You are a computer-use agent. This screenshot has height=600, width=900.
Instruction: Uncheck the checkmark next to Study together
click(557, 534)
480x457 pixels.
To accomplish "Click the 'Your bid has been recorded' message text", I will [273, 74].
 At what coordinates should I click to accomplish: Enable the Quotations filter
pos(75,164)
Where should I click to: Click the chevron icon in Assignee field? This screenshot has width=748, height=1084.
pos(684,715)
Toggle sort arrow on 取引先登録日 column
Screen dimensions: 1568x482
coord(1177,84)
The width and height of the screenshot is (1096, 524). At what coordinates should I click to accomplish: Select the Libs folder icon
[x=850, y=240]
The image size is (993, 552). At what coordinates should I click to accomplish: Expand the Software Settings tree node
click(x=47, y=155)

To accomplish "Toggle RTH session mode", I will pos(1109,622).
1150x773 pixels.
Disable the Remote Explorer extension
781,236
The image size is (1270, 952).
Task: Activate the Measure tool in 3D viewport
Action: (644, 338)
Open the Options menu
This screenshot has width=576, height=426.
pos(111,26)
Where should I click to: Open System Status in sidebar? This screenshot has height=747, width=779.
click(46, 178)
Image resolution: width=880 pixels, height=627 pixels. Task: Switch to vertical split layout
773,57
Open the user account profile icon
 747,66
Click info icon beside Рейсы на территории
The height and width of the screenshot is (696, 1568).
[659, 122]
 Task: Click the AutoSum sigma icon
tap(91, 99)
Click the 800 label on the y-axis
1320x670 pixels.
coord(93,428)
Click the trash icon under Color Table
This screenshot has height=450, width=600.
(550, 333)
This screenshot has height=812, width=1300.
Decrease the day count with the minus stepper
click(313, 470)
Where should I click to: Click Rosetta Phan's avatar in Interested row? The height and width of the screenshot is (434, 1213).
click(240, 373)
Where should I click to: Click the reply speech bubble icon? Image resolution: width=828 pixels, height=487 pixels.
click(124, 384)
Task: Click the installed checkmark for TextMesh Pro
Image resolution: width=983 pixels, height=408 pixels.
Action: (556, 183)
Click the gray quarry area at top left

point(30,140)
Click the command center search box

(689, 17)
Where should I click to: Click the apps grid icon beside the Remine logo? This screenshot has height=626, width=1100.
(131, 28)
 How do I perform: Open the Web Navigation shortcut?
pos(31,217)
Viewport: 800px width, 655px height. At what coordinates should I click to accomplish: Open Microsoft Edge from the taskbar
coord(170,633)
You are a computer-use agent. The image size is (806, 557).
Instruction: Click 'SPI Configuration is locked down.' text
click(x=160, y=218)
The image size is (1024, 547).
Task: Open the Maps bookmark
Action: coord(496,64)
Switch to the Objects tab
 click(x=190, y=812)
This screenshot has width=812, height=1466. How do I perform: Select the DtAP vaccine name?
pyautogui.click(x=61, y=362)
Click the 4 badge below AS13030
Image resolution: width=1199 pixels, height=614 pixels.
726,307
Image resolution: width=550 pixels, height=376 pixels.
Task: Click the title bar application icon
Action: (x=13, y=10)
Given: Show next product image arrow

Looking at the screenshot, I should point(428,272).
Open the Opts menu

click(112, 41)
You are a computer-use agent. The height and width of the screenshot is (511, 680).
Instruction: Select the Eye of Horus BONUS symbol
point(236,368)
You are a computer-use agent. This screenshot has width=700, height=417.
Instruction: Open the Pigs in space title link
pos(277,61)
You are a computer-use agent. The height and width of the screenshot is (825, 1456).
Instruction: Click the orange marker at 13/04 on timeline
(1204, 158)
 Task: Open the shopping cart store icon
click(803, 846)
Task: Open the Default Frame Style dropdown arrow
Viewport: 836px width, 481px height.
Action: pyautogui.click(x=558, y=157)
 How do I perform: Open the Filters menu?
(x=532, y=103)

▶ **Problem to solve**:
Look through the entries above. Extract each line with the word "will".

▶ **Response area**:
To accomplish "Click the 'Your bid has been recorded' message text", I will [273, 74].
To accomplish "Toggle RTH session mode", I will pos(1109,622).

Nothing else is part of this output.